The author of this book, Marie McSwigan, also wrote the popular World War 2 story, Snow Treasure, which is based on a true story of children outwitting the Nazis to rescue the country’s gold reserves. All Aboard for Freedom! is also based on a true story of a group of children outwitting oppressive authorities, this time in Czechoslovakia in 1951. And the oppressors are not Nazis but rather their own countrymen who have bought into the Communist regime aided by the Russians.
Ludmila Novak is foster mother to five children, orphaned by the war. The oldest, age thirteen, is Franta Kristufek. When the Communist authorities threaten to separate the children and their beloved foster mother from each other and send the children to state run institutions, Fran comes up with a plan to keep them all together. However, the plan involves a train, the help of adults, and a very dangerous, time-critical strategy for escape. Who can Fran trust to help him escape Czechoslovakia to freedom in Germany? How can he keep his plan a secret with four other children involved, the youngest only four years old? What if “they” (the Communists) come for the children before they can put their plan into action?

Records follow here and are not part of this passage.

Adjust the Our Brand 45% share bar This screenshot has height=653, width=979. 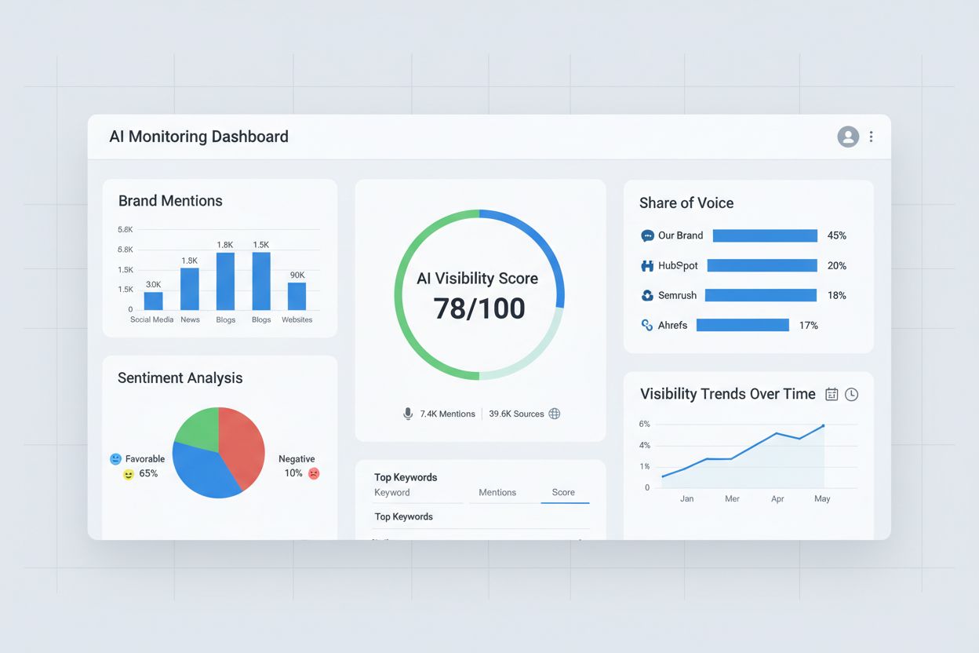pos(764,235)
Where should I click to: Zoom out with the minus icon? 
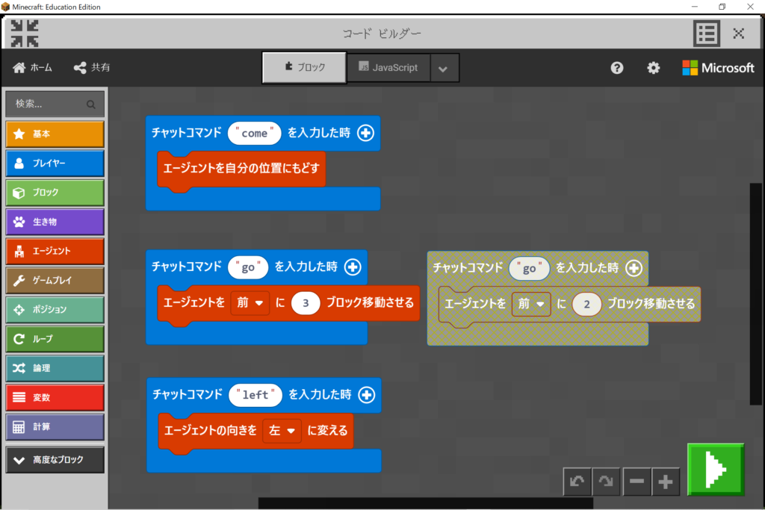(637, 482)
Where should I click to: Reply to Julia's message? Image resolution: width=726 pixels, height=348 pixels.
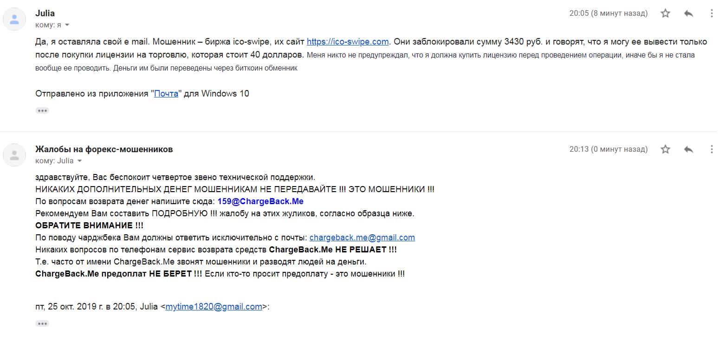pos(688,13)
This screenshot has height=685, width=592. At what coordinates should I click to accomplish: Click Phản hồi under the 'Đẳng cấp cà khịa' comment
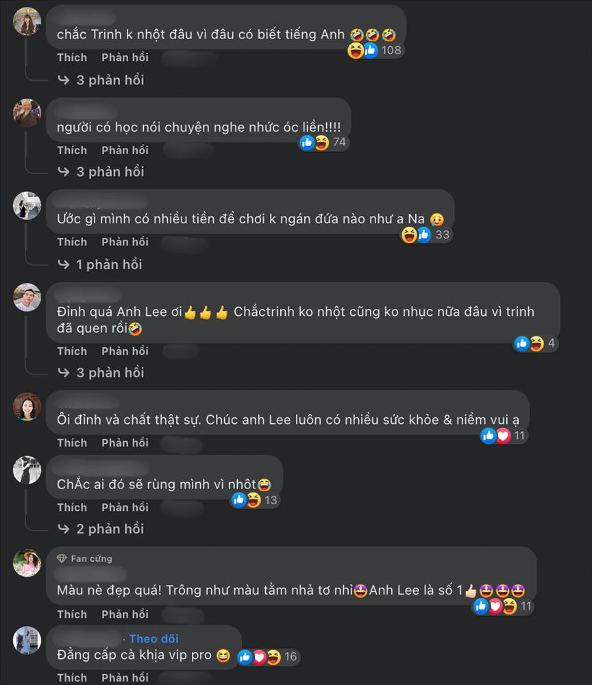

This book, published in 1954, is very 1950’s, very anti-communist and pro-American, and very exciting. The children, especially Fran, are believable but also intrepid and imaginative. The story reminds me of one of Helen MacInnes’ Cold War spy novels, but it’s written for children, not adults. And it pictures characters, a time, and a situation that we in the West are in danger of forgetting—the people of Czechoslovakia who suffered under communist rule and yearned for the freedom we now take for granted. One more plus to this book: Fran stops to pray for God’s guidance and protection several times during the story. And that resort to prayer seems quite believable and wise, too.
All Aboard for Freedom is a book for train lovers, patriots, and adventurers. Pair it with Snow Treasure for a double dose of good reading.